What you need to do: Retype the items from the line with "Where should I click to: Expand" to the line with "point(183,51)", inclusive, keeping every character unchanged.

Entries provided:
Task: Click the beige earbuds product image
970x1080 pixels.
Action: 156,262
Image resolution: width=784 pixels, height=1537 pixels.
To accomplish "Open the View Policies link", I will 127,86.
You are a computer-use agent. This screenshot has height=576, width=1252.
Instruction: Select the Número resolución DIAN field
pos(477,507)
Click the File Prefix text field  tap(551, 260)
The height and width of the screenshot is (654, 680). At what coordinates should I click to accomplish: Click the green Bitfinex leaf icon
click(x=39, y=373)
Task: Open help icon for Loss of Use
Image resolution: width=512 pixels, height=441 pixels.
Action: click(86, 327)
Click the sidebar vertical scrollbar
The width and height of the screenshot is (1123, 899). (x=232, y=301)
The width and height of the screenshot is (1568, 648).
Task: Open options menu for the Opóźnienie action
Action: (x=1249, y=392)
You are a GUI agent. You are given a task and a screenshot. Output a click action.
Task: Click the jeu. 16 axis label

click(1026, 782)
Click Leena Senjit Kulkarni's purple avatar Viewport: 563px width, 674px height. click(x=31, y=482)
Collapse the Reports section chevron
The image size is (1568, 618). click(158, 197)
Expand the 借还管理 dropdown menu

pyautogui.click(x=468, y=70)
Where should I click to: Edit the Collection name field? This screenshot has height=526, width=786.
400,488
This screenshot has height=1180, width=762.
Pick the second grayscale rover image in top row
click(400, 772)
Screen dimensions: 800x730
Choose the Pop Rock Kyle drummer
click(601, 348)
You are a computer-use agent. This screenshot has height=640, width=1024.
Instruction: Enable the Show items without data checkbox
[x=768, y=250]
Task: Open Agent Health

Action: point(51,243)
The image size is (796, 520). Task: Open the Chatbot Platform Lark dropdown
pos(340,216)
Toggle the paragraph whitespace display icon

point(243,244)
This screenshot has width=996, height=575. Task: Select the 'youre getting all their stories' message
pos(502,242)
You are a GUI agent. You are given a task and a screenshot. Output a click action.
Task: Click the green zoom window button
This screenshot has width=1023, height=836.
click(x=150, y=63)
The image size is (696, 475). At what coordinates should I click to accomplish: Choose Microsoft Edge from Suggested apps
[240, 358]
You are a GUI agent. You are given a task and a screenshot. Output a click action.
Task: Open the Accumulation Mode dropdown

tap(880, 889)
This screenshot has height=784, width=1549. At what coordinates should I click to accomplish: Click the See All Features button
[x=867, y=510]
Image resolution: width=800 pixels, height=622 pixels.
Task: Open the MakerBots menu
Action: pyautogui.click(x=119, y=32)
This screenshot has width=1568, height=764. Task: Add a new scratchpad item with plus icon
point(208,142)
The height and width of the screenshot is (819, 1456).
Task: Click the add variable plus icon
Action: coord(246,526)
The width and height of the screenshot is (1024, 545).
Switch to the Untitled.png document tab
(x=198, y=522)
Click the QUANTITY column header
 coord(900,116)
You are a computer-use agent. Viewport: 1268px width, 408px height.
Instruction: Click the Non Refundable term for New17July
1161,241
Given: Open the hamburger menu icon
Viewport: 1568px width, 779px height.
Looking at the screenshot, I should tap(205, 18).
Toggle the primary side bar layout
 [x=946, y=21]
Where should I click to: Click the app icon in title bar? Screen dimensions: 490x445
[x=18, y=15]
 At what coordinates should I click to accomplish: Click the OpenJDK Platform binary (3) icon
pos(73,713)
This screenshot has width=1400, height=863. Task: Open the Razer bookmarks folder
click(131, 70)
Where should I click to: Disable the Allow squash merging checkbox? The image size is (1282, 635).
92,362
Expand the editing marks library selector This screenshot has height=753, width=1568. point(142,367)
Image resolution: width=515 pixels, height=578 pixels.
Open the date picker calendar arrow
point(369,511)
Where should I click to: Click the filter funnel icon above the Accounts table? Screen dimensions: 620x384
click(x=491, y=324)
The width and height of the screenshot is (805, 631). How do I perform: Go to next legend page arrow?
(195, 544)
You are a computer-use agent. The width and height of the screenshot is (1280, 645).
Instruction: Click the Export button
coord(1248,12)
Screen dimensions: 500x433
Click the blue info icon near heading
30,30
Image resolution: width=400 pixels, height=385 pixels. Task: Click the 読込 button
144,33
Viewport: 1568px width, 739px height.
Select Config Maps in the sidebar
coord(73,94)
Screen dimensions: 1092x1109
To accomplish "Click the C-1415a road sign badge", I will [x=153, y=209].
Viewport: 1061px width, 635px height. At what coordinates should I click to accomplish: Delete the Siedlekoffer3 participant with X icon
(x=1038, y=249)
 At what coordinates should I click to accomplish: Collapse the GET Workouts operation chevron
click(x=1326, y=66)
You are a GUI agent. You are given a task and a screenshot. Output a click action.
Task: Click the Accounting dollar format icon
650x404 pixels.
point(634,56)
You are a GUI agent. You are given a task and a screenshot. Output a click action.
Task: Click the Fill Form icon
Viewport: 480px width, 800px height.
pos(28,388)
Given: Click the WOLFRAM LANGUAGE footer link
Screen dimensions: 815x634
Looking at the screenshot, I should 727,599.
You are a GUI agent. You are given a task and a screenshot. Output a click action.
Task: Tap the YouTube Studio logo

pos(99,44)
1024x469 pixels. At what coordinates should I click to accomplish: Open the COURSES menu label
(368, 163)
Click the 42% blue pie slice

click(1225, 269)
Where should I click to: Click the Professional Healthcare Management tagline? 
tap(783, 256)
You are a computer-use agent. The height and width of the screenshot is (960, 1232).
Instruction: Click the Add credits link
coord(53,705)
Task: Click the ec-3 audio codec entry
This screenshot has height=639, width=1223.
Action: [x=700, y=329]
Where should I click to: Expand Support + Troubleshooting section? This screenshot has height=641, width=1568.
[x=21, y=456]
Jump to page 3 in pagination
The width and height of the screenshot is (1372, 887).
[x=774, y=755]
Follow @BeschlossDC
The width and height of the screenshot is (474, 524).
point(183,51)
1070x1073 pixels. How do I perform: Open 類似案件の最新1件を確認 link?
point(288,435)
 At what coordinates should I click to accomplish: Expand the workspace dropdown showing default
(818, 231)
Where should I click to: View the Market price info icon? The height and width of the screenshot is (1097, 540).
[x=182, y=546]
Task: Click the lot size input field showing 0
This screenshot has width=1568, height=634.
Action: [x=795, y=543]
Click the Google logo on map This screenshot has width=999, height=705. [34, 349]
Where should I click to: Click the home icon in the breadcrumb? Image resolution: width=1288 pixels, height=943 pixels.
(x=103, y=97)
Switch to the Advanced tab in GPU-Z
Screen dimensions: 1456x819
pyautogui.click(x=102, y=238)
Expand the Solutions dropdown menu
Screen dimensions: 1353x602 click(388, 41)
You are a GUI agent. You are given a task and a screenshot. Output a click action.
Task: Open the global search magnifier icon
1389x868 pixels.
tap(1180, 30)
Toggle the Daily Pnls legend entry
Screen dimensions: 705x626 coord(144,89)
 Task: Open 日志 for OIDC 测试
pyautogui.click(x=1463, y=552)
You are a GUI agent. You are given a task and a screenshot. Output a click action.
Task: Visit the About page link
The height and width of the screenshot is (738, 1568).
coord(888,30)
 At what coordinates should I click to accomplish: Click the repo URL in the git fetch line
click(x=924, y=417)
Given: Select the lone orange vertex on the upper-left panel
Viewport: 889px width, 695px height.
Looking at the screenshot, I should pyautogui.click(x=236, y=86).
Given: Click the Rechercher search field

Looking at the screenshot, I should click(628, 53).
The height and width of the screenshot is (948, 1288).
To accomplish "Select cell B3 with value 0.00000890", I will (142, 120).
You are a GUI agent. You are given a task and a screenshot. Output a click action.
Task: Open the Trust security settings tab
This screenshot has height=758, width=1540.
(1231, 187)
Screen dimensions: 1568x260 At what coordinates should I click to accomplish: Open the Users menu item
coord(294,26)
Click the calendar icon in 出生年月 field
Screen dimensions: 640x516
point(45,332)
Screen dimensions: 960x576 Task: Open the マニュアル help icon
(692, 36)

Result for this task:
Where should I click to: Expand Support + Troubleshooting section? This screenshot has height=641, width=1568.
[x=21, y=456]
Jump to page 3 in pagination
The width and height of the screenshot is (1372, 887).
[x=774, y=755]
Follow @BeschlossDC
The width and height of the screenshot is (474, 524).
point(183,51)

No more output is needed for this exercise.